PartyDAO is best known for PartyBid, a community-based NFT fractionalization trading platform.
US collaborative web3 developer Proof of Learn has announced it’s raised $4.5 million in grants for its multiplayer, ‘learn-to-earn’ game Metacrafters.
The investment came from Polygon Studios, Flow and Solana in terms of grants that will effectively act as rewards for players who complete the game on those specific blockchains.
Players pay to ‘play’ and learn via Metacrafters but then earn back their tuition fee plus grant rewards when they complete their course. Successfully completing a course will also get users a Proof of Learn NFT.
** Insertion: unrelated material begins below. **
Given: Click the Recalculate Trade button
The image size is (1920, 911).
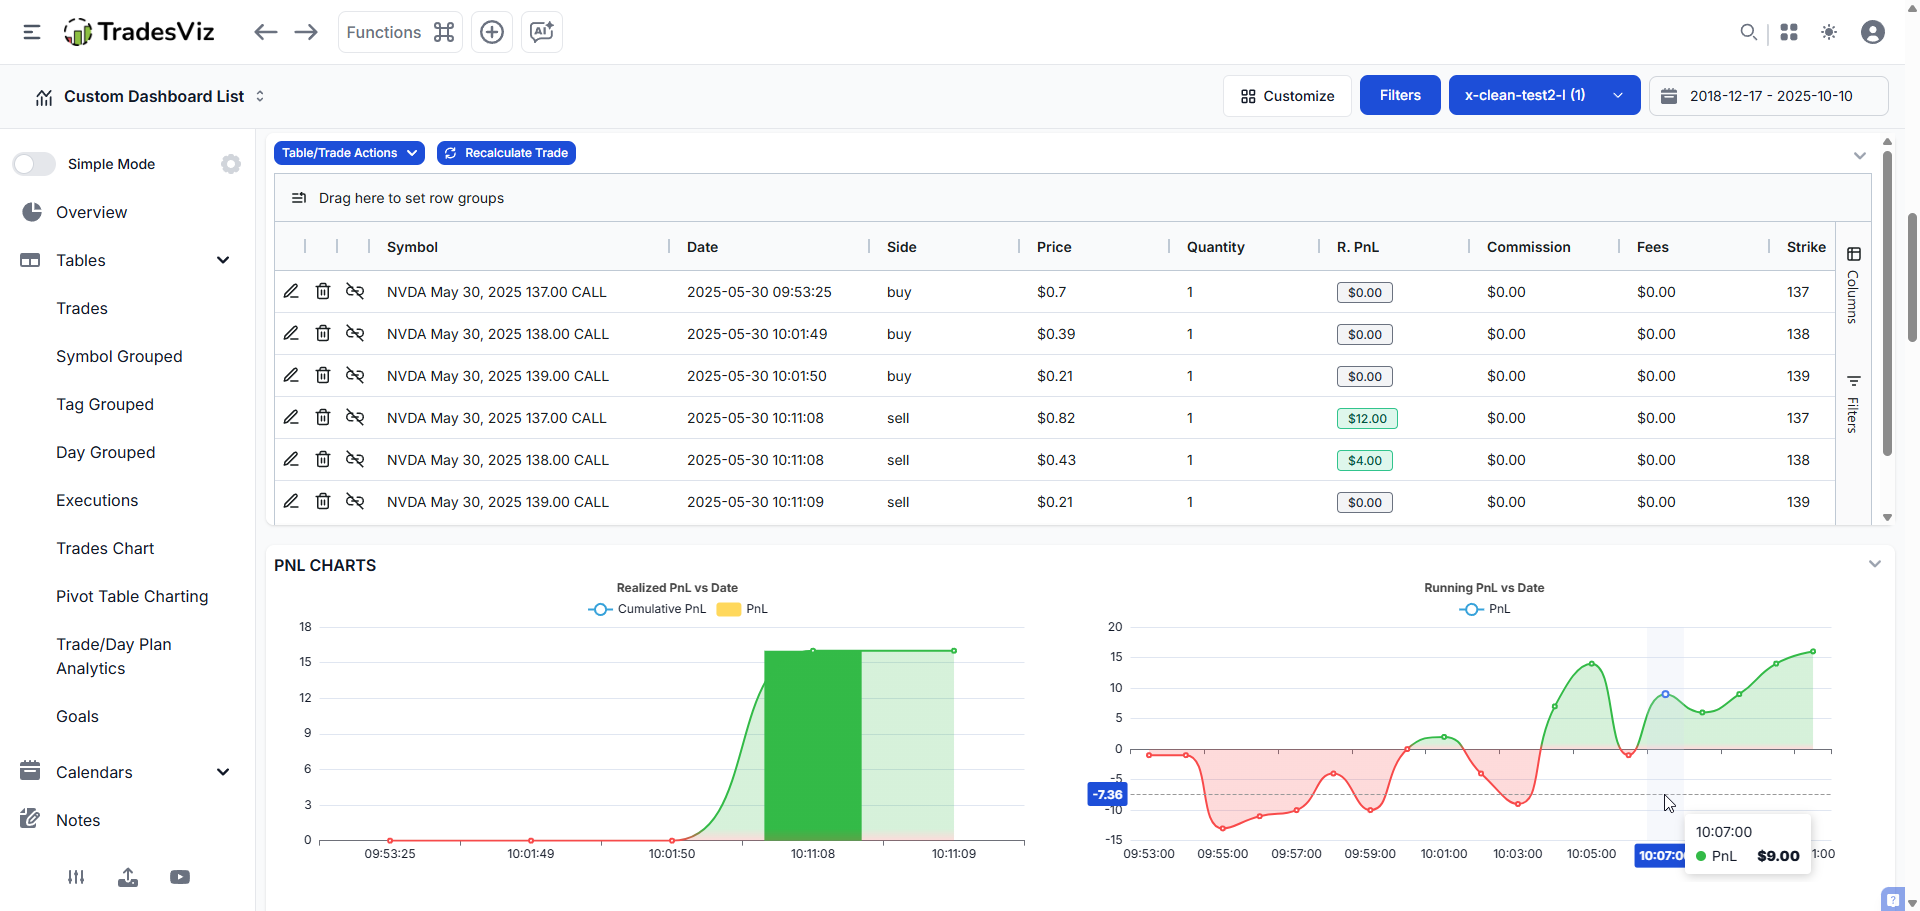Looking at the screenshot, I should [x=506, y=153].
Proof of Learn previously announced a $16.7 million seed round earlier in 2022.
US-based Superpower Squad — it’s a mobile twin sticks shooter — has announced an investment led by KuCoin Labs with participation from Ankr and Everest Ventures Group. The size of the investment was not disclosed but Superpower Squad’s valuation is said to be $50 million.
The game is currently available for testing on Android via APK with iOS expected soon.
Partnership news
OnChain Studios — the company behind the Cryptoys NFT platform — has announced a global, multi-year deal with Mattel.
The deal will see as-yet unspecified Mattel IP — although described as “some of the company’s most beloved and iconic brands and characters” — entering the Cryptoys’ interactive universe, which runs on the Flow blockchain.
Cryptoys’ first NFTs are expected to drop this summer.